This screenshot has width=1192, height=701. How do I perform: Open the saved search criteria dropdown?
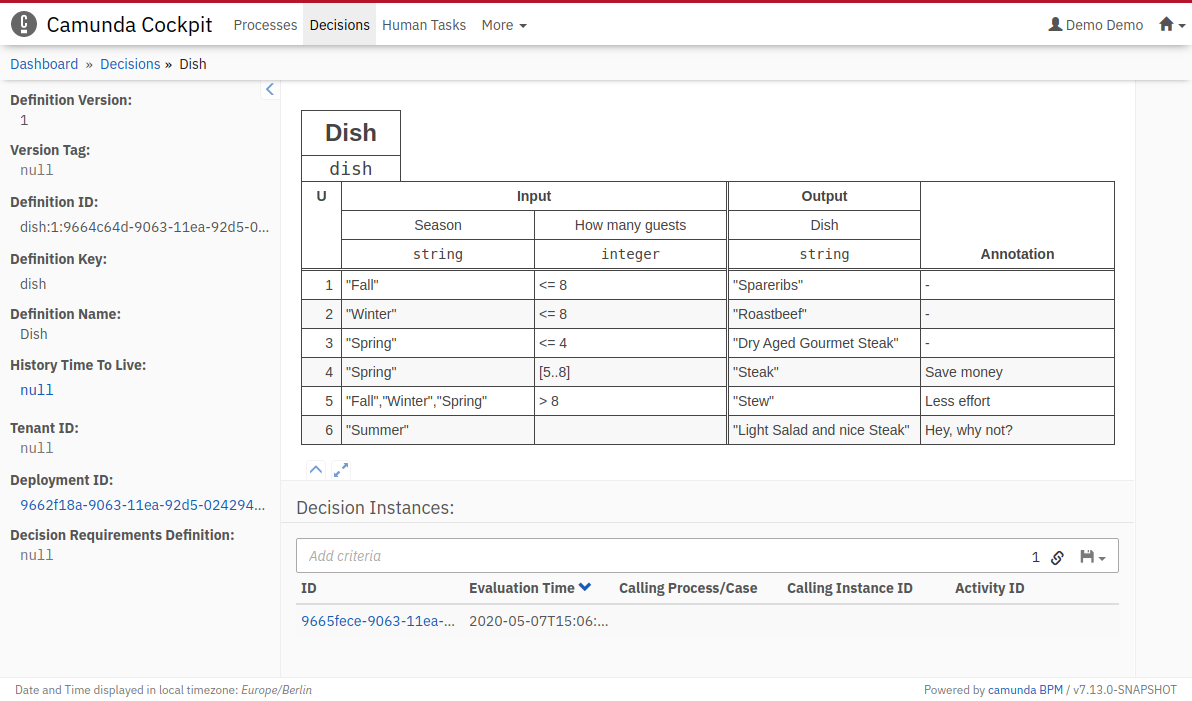coord(1092,557)
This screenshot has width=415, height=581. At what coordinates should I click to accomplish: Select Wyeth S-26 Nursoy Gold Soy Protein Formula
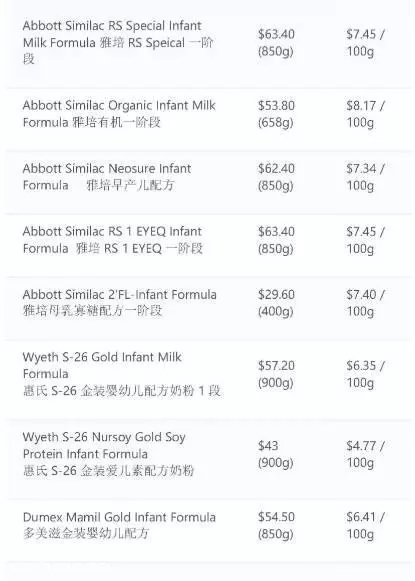tap(109, 454)
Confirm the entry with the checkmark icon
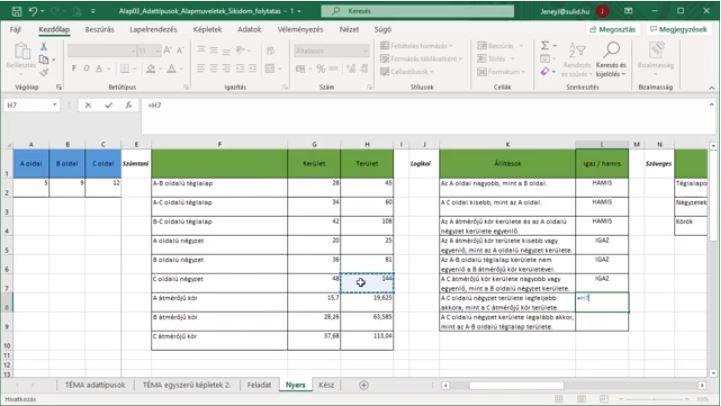The width and height of the screenshot is (721, 406). tap(107, 105)
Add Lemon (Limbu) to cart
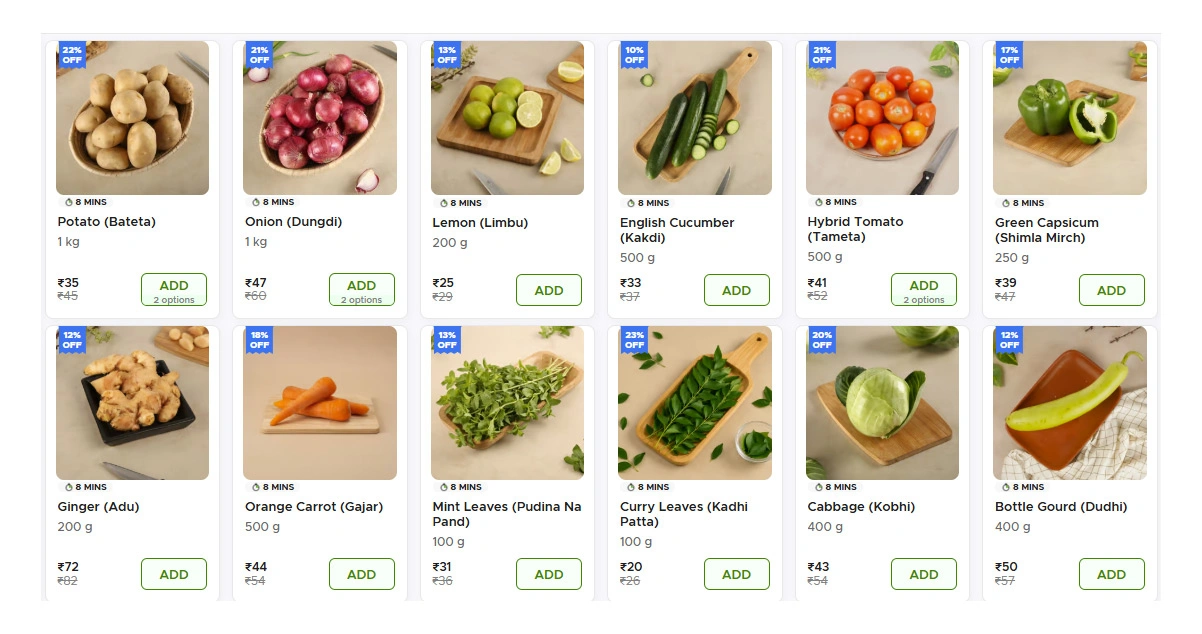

- - -

▸ **AIM OF THE TASK**:
Write the entries out again word for word. Omit all pictures from them.

▸ **YOUR RESPONSE**:
This screenshot has width=1192, height=701. How do I perform: Open the saved search criteria dropdown?
coord(1092,557)
This screenshot has width=415, height=581. At what coordinates should I click to accomplish: Select Wyeth S-26 Nursoy Gold Soy Protein Formula
tap(109, 454)
Confirm the entry with the checkmark icon
The width and height of the screenshot is (721, 406). tap(107, 105)
Add Lemon (Limbu) to cart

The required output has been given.